Goal of the exercise :: What are the lines, written out exactly, from the one containing "Where should I" to the end of the entries below? Include both ends and nothing more.

:::::

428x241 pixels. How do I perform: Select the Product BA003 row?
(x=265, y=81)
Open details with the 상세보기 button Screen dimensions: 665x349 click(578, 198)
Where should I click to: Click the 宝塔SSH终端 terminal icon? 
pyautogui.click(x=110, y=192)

:::::

Completed exercise ::
Where should I click to: Click the 宝塔SSH终端 terminal icon? 
pyautogui.click(x=110, y=192)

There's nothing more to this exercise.